# [The records]
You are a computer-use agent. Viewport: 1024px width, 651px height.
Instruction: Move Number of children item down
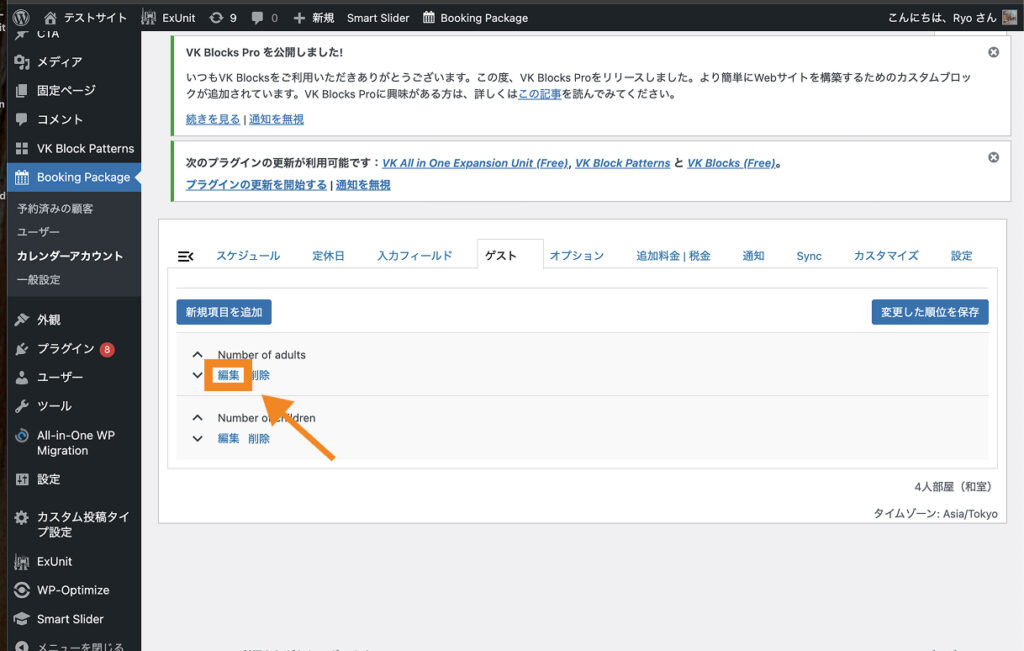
--
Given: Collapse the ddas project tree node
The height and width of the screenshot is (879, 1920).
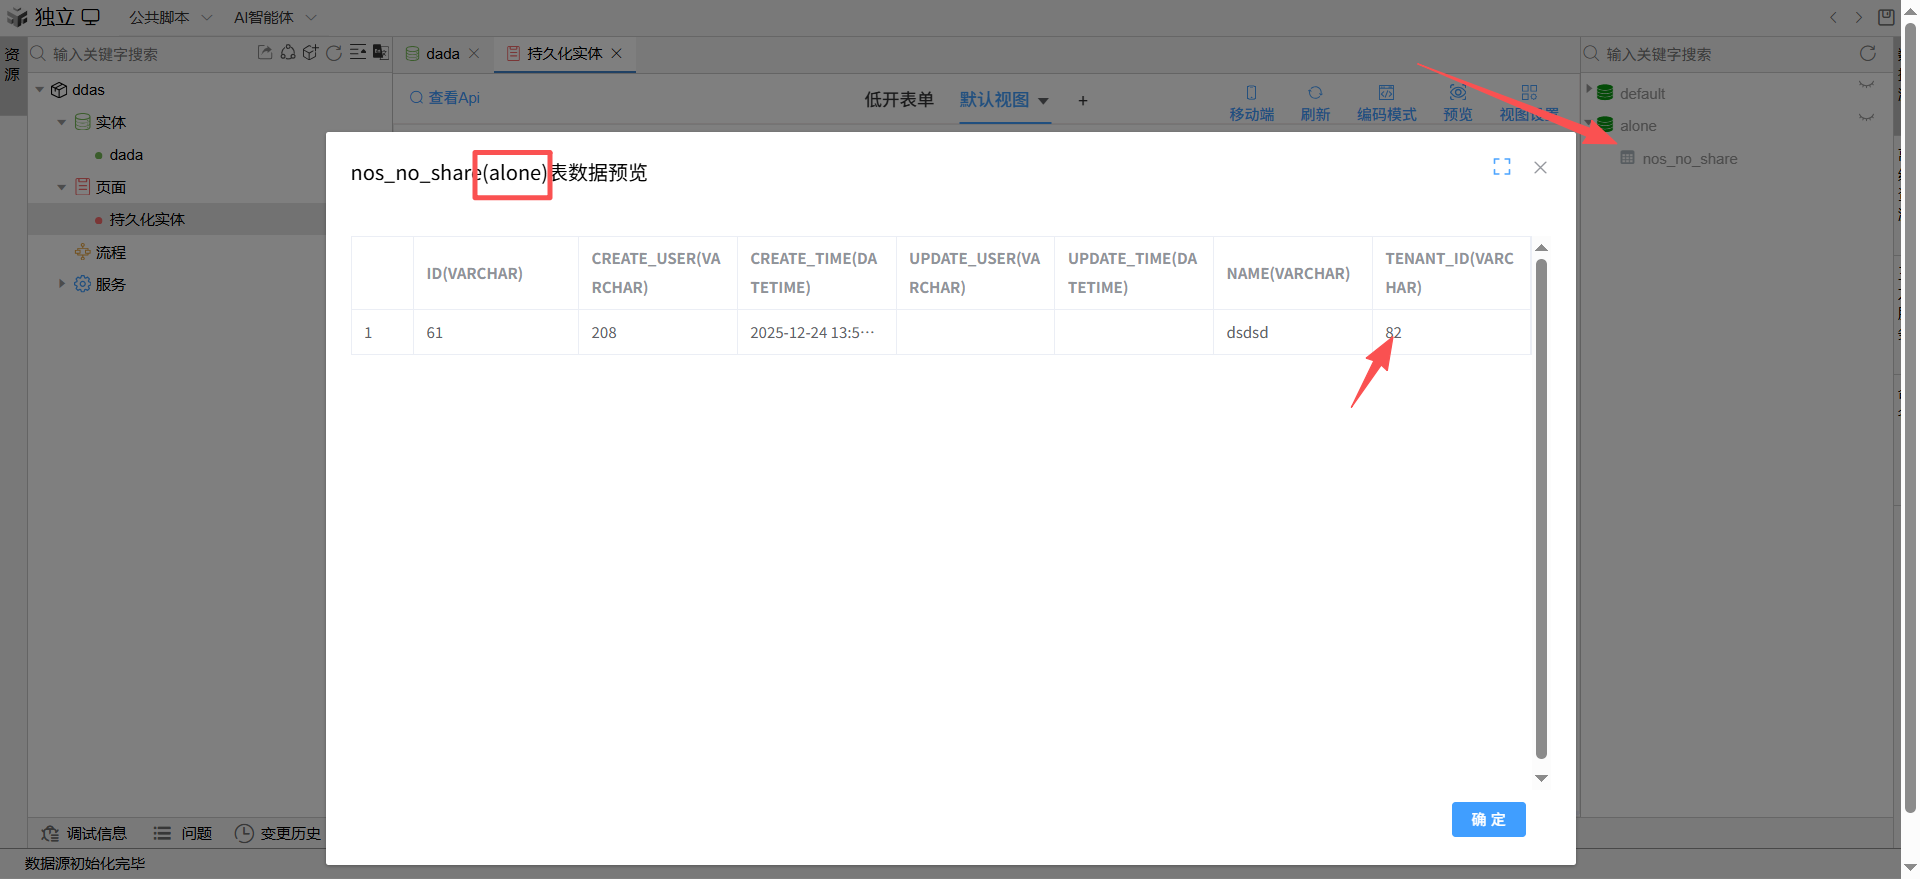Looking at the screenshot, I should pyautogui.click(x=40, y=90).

# [Task requirements]
Copy word for word the records from the line containing "You are a computer-use" up to and including the line containing "Instruction: Move Number".

# [Solution]
You are a computer-use agent. Viewport: 1024px width, 651px height.
Instruction: Move Number of children item down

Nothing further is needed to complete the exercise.